*Task goal:* An unaltered copy of the listing below is required.

*Provided data:*
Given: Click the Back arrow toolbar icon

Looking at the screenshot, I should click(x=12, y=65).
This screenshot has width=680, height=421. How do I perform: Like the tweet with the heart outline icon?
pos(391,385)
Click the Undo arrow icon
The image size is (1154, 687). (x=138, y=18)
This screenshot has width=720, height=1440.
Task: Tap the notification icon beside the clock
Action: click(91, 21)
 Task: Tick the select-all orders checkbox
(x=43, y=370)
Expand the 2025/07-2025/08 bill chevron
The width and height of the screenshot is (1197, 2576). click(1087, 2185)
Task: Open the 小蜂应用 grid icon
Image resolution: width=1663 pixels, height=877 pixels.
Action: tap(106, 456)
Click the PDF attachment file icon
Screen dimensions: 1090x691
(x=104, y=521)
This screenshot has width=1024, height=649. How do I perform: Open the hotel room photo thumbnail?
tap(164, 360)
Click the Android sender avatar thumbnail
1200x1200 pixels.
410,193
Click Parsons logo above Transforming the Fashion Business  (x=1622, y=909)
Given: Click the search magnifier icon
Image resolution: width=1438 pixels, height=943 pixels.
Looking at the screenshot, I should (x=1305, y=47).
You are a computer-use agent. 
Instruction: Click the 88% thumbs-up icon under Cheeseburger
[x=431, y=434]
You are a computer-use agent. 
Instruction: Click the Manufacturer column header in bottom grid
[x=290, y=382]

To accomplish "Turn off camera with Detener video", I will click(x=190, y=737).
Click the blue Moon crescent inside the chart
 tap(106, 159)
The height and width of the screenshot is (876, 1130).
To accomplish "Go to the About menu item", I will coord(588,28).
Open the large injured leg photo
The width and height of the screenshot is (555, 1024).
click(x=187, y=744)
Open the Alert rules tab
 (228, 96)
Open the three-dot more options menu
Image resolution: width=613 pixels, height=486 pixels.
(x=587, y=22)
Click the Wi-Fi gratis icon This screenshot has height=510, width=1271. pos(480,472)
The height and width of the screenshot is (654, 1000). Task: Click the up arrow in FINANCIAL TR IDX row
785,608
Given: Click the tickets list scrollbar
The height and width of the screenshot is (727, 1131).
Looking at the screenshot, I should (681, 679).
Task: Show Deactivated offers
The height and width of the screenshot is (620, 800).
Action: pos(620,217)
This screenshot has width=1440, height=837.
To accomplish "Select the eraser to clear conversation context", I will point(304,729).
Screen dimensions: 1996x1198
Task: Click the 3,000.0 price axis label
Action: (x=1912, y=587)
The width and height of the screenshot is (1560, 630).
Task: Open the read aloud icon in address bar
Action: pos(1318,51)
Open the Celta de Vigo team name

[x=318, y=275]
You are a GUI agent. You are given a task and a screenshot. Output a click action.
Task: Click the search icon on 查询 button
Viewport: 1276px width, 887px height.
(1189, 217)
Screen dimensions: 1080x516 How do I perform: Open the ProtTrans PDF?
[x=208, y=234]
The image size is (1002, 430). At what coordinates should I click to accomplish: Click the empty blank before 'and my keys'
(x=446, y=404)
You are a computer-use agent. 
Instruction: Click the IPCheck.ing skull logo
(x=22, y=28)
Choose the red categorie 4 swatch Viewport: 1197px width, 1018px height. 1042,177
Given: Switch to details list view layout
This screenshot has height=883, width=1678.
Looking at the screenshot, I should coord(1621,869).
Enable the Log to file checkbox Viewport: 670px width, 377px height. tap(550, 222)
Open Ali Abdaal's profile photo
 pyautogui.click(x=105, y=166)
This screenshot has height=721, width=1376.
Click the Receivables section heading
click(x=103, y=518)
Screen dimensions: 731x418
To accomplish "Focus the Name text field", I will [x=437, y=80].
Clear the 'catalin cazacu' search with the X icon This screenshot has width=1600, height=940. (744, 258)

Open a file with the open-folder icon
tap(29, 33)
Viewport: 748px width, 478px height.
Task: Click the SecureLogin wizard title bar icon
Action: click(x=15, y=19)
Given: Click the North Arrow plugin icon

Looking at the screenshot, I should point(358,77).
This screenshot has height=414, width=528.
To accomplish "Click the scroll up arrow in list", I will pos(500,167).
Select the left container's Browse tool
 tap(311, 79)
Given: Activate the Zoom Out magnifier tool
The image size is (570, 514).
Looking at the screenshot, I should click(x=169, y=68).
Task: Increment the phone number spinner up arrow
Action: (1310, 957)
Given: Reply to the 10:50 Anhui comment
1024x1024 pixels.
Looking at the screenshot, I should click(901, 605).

*Final answer:*
Given: Click the Back arrow toolbar icon

Looking at the screenshot, I should click(x=12, y=65).
This screenshot has width=680, height=421. How do I perform: Like the tweet with the heart outline icon?
pos(391,385)
Click the Undo arrow icon
The image size is (1154, 687). (x=138, y=18)
This screenshot has width=720, height=1440.
Task: Tap the notification icon beside the clock
Action: click(91, 21)
 Task: Tick the select-all orders checkbox
(x=43, y=370)
Expand the 2025/07-2025/08 bill chevron
The width and height of the screenshot is (1197, 2576). click(1087, 2185)
Task: Open the 小蜂应用 grid icon
Image resolution: width=1663 pixels, height=877 pixels.
Action: tap(106, 456)
Click the PDF attachment file icon
Screen dimensions: 1090x691
(x=104, y=521)
This screenshot has width=1024, height=649. How do I perform: Open the hotel room photo thumbnail?
tap(164, 360)
Click the Android sender avatar thumbnail
1200x1200 pixels.
410,193
Click Parsons logo above Transforming the Fashion Business  (x=1622, y=909)
Given: Click the search magnifier icon
Image resolution: width=1438 pixels, height=943 pixels.
Looking at the screenshot, I should (x=1305, y=47).
You are a computer-use agent. 
Instruction: Click the 88% thumbs-up icon under Cheeseburger
[x=431, y=434]
You are a computer-use agent. 
Instruction: Click the Manufacturer column header in bottom grid
[x=290, y=382]

To accomplish "Turn off camera with Detener video", I will click(x=190, y=737).
Click the blue Moon crescent inside the chart
 tap(106, 159)
The height and width of the screenshot is (876, 1130).
To accomplish "Go to the About menu item", I will coord(588,28).
Open the large injured leg photo
The width and height of the screenshot is (555, 1024).
click(x=187, y=744)
Open the Alert rules tab
 (228, 96)
Open the three-dot more options menu
Image resolution: width=613 pixels, height=486 pixels.
(x=587, y=22)
Click the Wi-Fi gratis icon This screenshot has height=510, width=1271. pos(480,472)
The height and width of the screenshot is (654, 1000). Task: Click the up arrow in FINANCIAL TR IDX row
785,608
Given: Click the tickets list scrollbar
The height and width of the screenshot is (727, 1131).
Looking at the screenshot, I should (681, 679).
Task: Show Deactivated offers
The height and width of the screenshot is (620, 800).
Action: pos(620,217)
This screenshot has width=1440, height=837.
To accomplish "Select the eraser to clear conversation context", I will point(304,729).
Screen dimensions: 1996x1198
Task: Click the 3,000.0 price axis label
Action: (x=1912, y=587)
The width and height of the screenshot is (1560, 630).
Task: Open the read aloud icon in address bar
Action: pos(1318,51)
Open the Celta de Vigo team name

[x=318, y=275]
You are a GUI agent. You are given a task and a screenshot. Output a click action.
Task: Click the search icon on 查询 button
Viewport: 1276px width, 887px height.
(1189, 217)
Screen dimensions: 1080x516 How do I perform: Open the ProtTrans PDF?
[x=208, y=234]
The image size is (1002, 430). At what coordinates should I click to accomplish: Click the empty blank before 'and my keys'
(x=446, y=404)
You are a computer-use agent. 
Instruction: Click the IPCheck.ing skull logo
(x=22, y=28)
Choose the red categorie 4 swatch Viewport: 1197px width, 1018px height. 1042,177
Given: Switch to details list view layout
This screenshot has height=883, width=1678.
Looking at the screenshot, I should coord(1621,869).
Enable the Log to file checkbox Viewport: 670px width, 377px height. tap(550, 222)
Open Ali Abdaal's profile photo
 pyautogui.click(x=105, y=166)
This screenshot has height=721, width=1376.
Click the Receivables section heading
click(x=103, y=518)
Screen dimensions: 731x418
To accomplish "Focus the Name text field", I will [x=437, y=80].
Clear the 'catalin cazacu' search with the X icon This screenshot has width=1600, height=940. (744, 258)

Open a file with the open-folder icon
tap(29, 33)
Viewport: 748px width, 478px height.
Task: Click the SecureLogin wizard title bar icon
Action: click(x=15, y=19)
Given: Click the North Arrow plugin icon

Looking at the screenshot, I should point(358,77).
This screenshot has height=414, width=528.
To accomplish "Click the scroll up arrow in list", I will pos(500,167).
Select the left container's Browse tool
 tap(311, 79)
Given: Activate the Zoom Out magnifier tool
The image size is (570, 514).
Looking at the screenshot, I should click(x=169, y=68).
Task: Increment the phone number spinner up arrow
Action: (1310, 957)
Given: Reply to the 10:50 Anhui comment
1024x1024 pixels.
Looking at the screenshot, I should click(901, 605).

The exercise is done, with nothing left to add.